## Work task
All that is needed is each line of the entries holding the word "will", copied as it stands.

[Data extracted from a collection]
=== Begin Enclosure ===

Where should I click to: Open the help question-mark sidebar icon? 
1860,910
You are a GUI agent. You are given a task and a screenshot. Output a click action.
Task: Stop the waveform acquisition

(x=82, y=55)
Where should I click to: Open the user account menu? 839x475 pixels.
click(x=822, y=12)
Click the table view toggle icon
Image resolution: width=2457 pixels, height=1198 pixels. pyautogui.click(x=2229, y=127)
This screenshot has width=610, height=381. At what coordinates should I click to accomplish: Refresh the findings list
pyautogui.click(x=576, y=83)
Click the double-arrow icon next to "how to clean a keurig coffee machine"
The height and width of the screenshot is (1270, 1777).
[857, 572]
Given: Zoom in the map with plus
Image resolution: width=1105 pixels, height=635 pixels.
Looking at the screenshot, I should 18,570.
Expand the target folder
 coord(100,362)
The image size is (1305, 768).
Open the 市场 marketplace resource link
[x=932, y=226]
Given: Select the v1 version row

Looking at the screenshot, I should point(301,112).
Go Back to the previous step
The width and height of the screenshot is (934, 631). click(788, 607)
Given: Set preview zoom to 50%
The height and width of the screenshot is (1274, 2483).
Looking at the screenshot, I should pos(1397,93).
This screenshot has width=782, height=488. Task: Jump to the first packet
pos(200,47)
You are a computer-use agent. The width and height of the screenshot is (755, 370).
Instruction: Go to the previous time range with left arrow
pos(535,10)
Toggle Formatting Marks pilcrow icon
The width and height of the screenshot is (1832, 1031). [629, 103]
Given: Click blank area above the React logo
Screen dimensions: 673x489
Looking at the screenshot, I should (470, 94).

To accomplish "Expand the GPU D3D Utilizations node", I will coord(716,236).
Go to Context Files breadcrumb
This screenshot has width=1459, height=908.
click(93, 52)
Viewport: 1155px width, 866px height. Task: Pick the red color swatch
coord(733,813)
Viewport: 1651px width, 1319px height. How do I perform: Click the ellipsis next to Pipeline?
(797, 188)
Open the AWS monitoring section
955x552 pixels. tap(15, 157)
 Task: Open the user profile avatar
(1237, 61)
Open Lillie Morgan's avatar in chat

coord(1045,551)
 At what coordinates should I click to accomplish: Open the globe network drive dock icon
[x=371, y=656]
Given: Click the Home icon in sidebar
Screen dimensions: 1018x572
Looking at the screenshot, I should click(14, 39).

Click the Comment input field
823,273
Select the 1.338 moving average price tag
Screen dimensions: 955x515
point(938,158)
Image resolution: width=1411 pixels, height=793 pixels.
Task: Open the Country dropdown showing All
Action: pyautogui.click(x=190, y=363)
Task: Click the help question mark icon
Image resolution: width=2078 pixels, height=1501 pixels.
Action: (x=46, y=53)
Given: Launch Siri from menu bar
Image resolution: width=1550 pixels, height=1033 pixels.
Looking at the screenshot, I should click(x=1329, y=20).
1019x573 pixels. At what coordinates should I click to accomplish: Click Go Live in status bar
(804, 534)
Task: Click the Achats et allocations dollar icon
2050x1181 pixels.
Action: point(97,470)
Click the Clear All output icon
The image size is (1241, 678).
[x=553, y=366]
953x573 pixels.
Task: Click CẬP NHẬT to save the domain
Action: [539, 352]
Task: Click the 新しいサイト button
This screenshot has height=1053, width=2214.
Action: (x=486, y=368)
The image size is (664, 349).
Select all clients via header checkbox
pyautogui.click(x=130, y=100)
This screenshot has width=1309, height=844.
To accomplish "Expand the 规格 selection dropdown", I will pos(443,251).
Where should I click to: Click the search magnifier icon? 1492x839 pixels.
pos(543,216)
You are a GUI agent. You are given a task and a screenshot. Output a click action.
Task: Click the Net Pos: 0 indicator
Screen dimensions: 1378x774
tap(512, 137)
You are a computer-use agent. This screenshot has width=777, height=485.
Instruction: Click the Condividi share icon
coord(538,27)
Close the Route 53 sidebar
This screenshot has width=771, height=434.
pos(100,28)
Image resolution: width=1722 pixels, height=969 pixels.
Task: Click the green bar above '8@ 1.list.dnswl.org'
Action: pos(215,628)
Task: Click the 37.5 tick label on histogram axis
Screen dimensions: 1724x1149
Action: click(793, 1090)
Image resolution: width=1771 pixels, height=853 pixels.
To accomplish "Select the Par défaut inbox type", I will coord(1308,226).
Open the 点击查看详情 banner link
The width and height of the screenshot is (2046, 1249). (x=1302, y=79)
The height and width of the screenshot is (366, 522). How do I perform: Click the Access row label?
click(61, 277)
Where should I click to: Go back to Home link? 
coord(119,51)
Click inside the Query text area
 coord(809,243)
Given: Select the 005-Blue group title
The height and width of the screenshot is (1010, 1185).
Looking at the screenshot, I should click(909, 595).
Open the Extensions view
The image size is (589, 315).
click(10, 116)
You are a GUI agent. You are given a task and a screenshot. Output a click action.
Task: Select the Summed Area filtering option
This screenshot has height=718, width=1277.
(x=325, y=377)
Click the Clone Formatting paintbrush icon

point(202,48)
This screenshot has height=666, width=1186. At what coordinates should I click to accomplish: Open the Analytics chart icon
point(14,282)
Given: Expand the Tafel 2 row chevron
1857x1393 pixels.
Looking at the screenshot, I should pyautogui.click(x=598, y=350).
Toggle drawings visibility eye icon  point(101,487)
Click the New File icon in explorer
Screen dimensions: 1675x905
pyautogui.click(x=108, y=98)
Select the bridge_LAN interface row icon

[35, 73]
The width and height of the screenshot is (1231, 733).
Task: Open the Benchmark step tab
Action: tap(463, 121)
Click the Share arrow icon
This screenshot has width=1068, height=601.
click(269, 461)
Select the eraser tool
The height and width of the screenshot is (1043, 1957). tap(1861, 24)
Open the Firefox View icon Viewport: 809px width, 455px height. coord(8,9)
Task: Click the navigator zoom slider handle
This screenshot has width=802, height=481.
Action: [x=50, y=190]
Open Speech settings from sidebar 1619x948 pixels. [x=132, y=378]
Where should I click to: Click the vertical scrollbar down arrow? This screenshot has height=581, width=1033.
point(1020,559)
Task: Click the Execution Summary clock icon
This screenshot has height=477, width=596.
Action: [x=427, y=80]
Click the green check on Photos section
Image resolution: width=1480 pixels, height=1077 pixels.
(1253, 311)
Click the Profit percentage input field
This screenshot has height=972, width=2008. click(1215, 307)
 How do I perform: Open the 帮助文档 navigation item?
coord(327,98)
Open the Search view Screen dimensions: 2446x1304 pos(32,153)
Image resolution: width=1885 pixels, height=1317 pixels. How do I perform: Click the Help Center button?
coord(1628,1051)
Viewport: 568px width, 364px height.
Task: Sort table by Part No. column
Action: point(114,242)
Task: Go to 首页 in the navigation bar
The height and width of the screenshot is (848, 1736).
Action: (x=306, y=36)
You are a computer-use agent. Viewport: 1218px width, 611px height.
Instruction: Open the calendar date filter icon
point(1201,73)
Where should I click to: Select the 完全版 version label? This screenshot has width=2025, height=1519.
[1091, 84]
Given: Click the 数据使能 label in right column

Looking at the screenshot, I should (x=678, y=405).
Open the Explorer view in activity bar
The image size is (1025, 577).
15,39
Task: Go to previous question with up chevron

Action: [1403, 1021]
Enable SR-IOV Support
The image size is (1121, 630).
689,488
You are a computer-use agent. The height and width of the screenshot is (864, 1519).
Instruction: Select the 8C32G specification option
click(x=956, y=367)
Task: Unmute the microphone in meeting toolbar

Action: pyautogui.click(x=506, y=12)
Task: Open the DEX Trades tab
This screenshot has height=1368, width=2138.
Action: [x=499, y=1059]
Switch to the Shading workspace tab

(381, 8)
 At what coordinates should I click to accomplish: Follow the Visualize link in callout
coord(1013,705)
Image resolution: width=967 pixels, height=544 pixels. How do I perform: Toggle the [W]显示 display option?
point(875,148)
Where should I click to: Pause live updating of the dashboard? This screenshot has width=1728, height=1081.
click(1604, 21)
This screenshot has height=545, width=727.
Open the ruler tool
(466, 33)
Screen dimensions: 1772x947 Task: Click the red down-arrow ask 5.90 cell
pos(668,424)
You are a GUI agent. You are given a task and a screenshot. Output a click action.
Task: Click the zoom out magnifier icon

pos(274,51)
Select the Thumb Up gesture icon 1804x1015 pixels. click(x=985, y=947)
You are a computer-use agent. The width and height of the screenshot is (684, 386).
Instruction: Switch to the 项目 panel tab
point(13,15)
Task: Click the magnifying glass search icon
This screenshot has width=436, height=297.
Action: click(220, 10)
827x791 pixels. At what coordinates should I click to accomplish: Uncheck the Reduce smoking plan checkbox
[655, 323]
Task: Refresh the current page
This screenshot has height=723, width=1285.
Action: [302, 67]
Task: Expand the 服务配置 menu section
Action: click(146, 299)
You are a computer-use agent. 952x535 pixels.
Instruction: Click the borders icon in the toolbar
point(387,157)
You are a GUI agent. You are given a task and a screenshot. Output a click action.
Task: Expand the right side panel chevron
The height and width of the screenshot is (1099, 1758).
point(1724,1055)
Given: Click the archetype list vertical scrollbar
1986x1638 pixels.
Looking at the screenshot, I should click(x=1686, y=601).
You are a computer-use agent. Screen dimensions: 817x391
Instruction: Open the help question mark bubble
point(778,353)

=== End Enclosure ===

## Solution
To accomplish "Expand the GPU D3D Utilizations node", I will coord(716,236).
To accomplish "Expand the 规格 selection dropdown", I will pos(443,251).
To accomplish "Select the Par défaut inbox type", I will coord(1308,226).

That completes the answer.